Goal of the exercise:
Apart from the images, repeat the data below exactly as written.

______

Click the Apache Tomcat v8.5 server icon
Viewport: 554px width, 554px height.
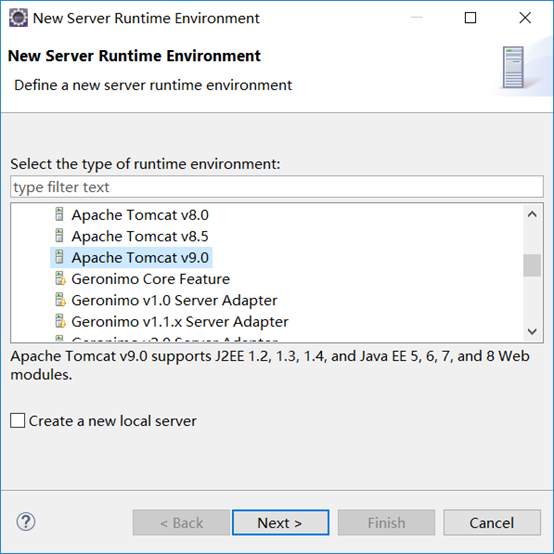pos(59,236)
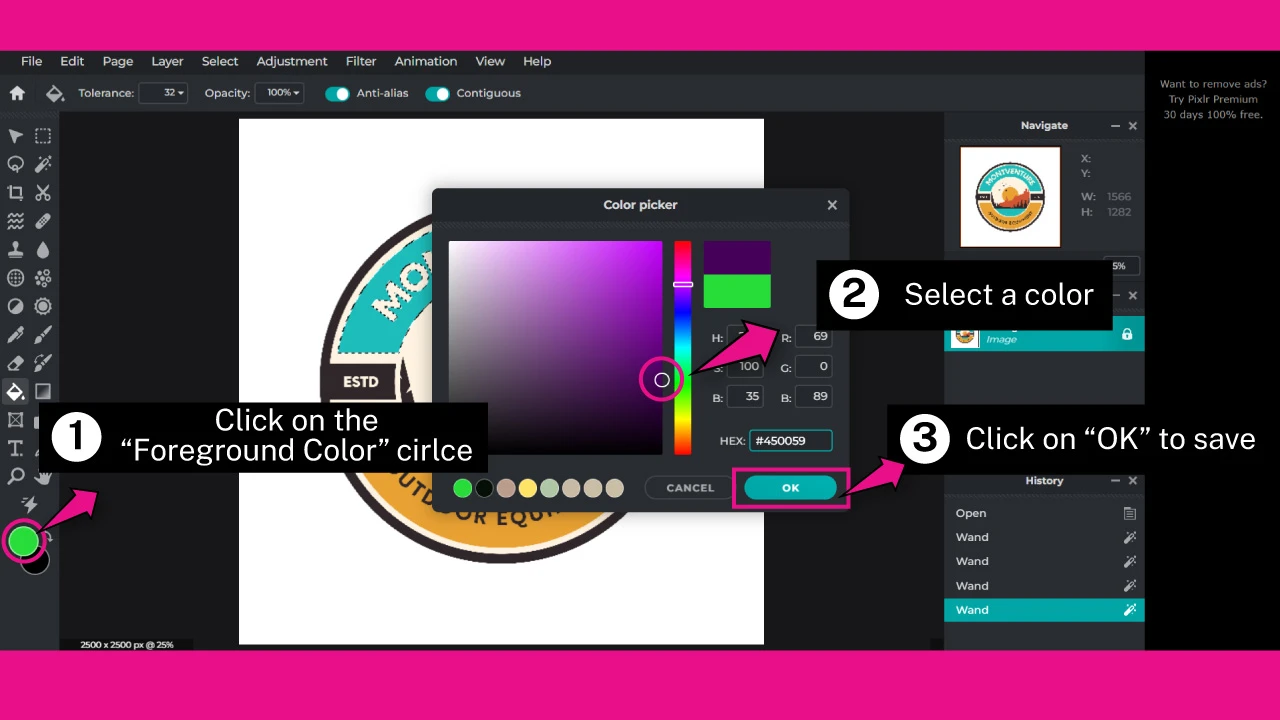Open the Adjustment menu
Viewport: 1280px width, 720px height.
[292, 61]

______

Answer to the problem:
Click the Apache Tomcat v8.5 server icon
Viewport: 554px width, 554px height.
pos(59,236)
Open the Adjustment menu
Viewport: 1280px width, 720px height.
[292, 61]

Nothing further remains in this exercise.